Reclaim Your Inner Scientist

If you think Science is something done by a guy that looks like Albert Einstein in a lab coat, scratch that and look in a mirror. You were born and still are a scientist. Each of us is born with an innate ability to apply the scientific method. While we can argue nature versus nurture as to whether this becomes a core part of our being as we grow up, it is something that most of us lose awareness of as we grow into adulthood. (Apologies if you actually do look like Albert Einstein).

What is todays science based on after all- hypothesis testing. And what is a hypothesis? That thing that is the anchor of all good science fair projects? A small Tyrannosaurus from a show my children watch repeatedly states, “A hypothesis is an idea you can test.”

Applying hypotheses based on observations -available evidence- is what we as a species have done for time immemorial sometimes with fatal consequences, sometimes with the reward of survival and offspring, sometimes with the generation of seemingly nonsensical habits and traditions. For my kids at the moment it is how they are exploring the world for themselves. What happens if

This core principle of hypothesis testing that drives science does not require “correct” interpretation. Correctness is potentially more a matter of tradition than we realize. Even the the current vogue for statistical significance being tied to a probability (p) value of 0.05 acknowledges it is possible for a scientist to be wrong in interpreting evidence. This probability value is the equivalent of getting the wrong answer 5% of the time. The point is that your experiment should be born out by other tests and repeatability.

The for our scientist ancestors, that probability could be a life or death split, but enough carried on to accumulate a body of ancestral knowledge that is still applied in many cultures. But modern science is more than that what if question and a p value.

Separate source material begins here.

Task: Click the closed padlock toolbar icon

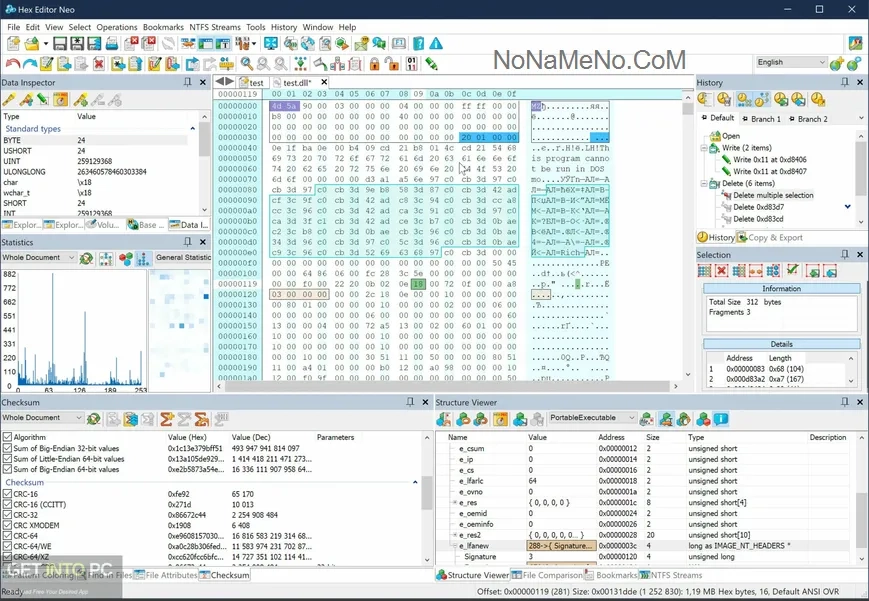Action: [373, 64]
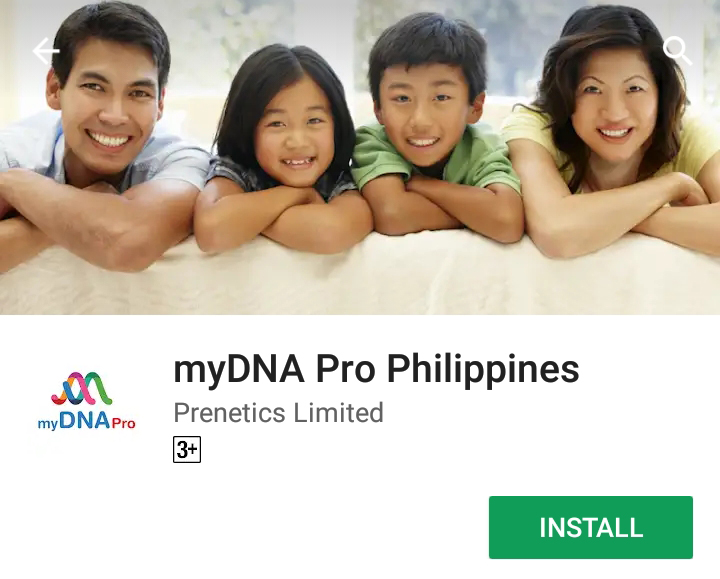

The problem we face is that of the idea of the proverbial ivory tower. Science has become something simultaneously opaque and rarified to most people and seemingly irrelevant to their lives. However, as a means of exploring and understanding our lives and our world, science should remain with us in adulthood. Science is not something to be doled out in occasional news bites by academics.

We should have the skills to test a hypothesis on our own, and evaluate those of others. Whether you are trying to perfect a recipe in the kitchen, figure out how much fertilizer to apply to your garden, or fix that strange sound that is coming from your car, a hypothesis can help. It can help (greatly) if you take notes, and without any formal statistical tests, you can apply your results to a second “experiment” and validate them for yourself.

You can be the scientist you were born to be without a grand research scheme and in a way that will help you do better in life. Whether your experiments support or fail to support your baking/gardening/car fixing hypothesis, you will have concrete evidence to base your next move on. These little bits of evidence based information can quickly add up to better recipes, bigger vegetables and flowers or a smoothly running car. So try some science today. You did it once, you can do it again.